SET PROBLEM 1 —
Answer these questions about the review of the Boston Ballet program at Jacob's Pillow:
(a) In which theater was there not a seat left?
(b) In what year was the Balanchine work that opened the program made?
(c) How many pieces set to Gershwin standards make up that work?
==*==
"...well-executed and engaging..."

Larissa Ponomarenko & Yury Yanowsky of the Boston Ballet, Jacob's Pillow dance Festival

Larissa Ponomarenko
& Yury Yanowsky
photo: Eric Antoniou

This week the Boston Ballet returns to Jacob’s Pillow to present a long, uneven program reflecting their range from classical ballet to contemporary work. They close the season showing some of the most classical and tedious ballet seen at the Pillow in a long time along with well executed and engaging newer work. Despite my opinions, it must be what people want, because there wasn’t a seat left in the Ted Shawn Theatre, and the audience appreciated the work enthusiastically.

Ballet is an artform from another age that sometimes has trouble translating to contemporary times. It is at its best when telling melodramatic love stories such as Swan Lake or fantasies such at the Nutcracker. Unfortunately, the first piece presented by BB fit neither of these categories. It is an insipid Balanchine work from 1970 called…Who Cares? He named this piece well. These are eight pieces set to Gershwin standards, pas de deux alternating with solos. The Gershwin songs are great old crowd-pleasers such as The Man I Love and Embraceable You, but the choice of recording verged on muzak. Ballet doesn’t shine in this context. The choreography was standard but uninteresting, and the ballet had little story or drama to center itself around. These pieces are showy and “fun”, each telling their own little Gershwin story, but they’re trivial and wholly lacking substance. The evening would have been better off without this lengthy, tedious gem from the Balanchine archives.
==*==
SET PROBLEM 2 — Quote the entries starting at the line that contains "This screenshot has" and running through the end of the entries. Leave the pictures out of your answer.
==*==
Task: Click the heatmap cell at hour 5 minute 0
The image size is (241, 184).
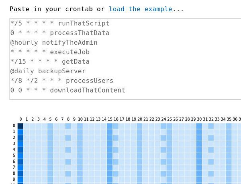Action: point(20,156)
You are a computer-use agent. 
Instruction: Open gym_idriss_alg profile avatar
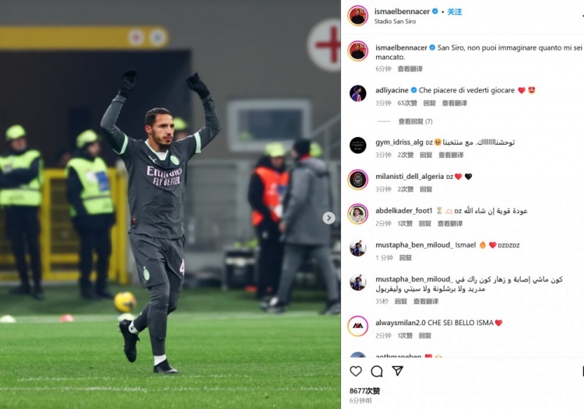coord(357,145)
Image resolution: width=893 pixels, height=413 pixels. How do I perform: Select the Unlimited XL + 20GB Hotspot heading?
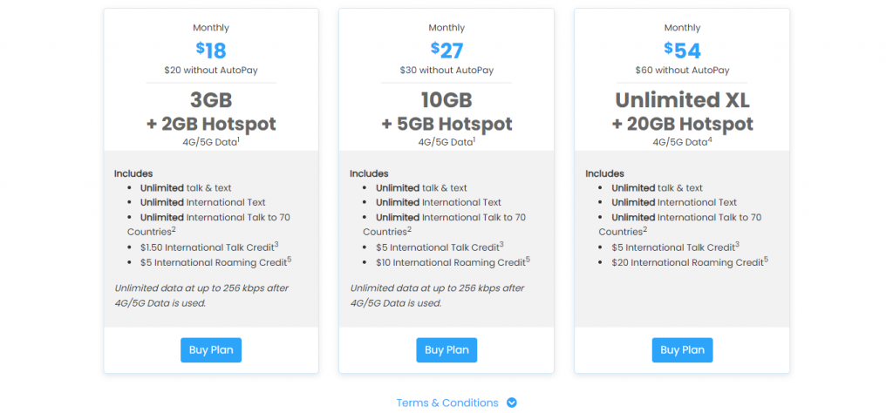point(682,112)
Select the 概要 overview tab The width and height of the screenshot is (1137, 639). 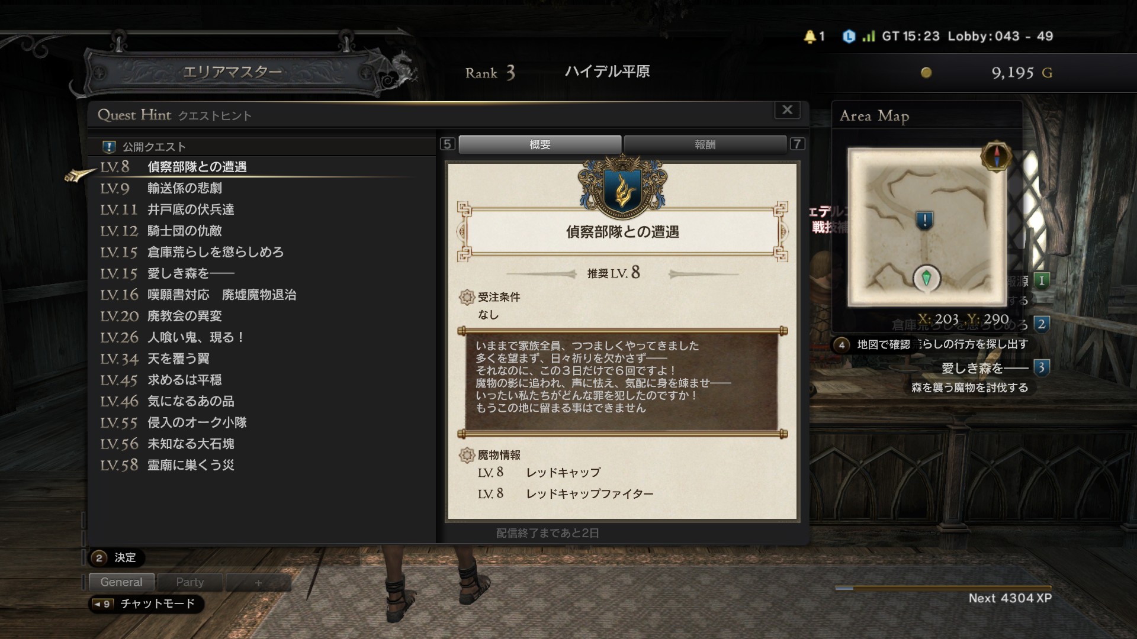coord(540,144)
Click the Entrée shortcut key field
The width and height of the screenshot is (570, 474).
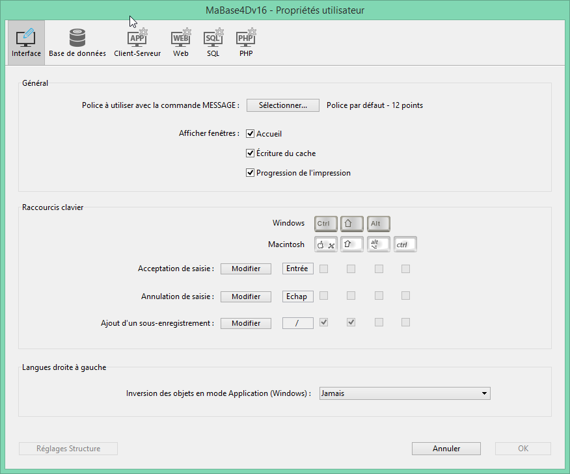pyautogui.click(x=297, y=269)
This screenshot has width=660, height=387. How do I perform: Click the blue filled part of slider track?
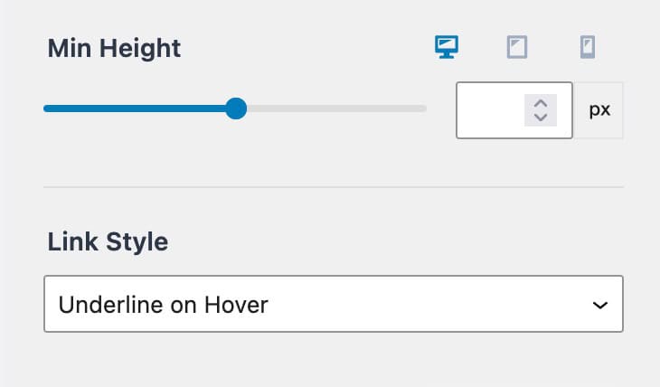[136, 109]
==*==
WRITTEN RESPONSE 1 —
(a) The Ted Shawn Theatre
(b) 1970
(c) Eight

WRITTEN RESPONSE 2 —
This screenshot has width=660, height=387. How do I perform: Click the blue filled part of slider track?
[136, 109]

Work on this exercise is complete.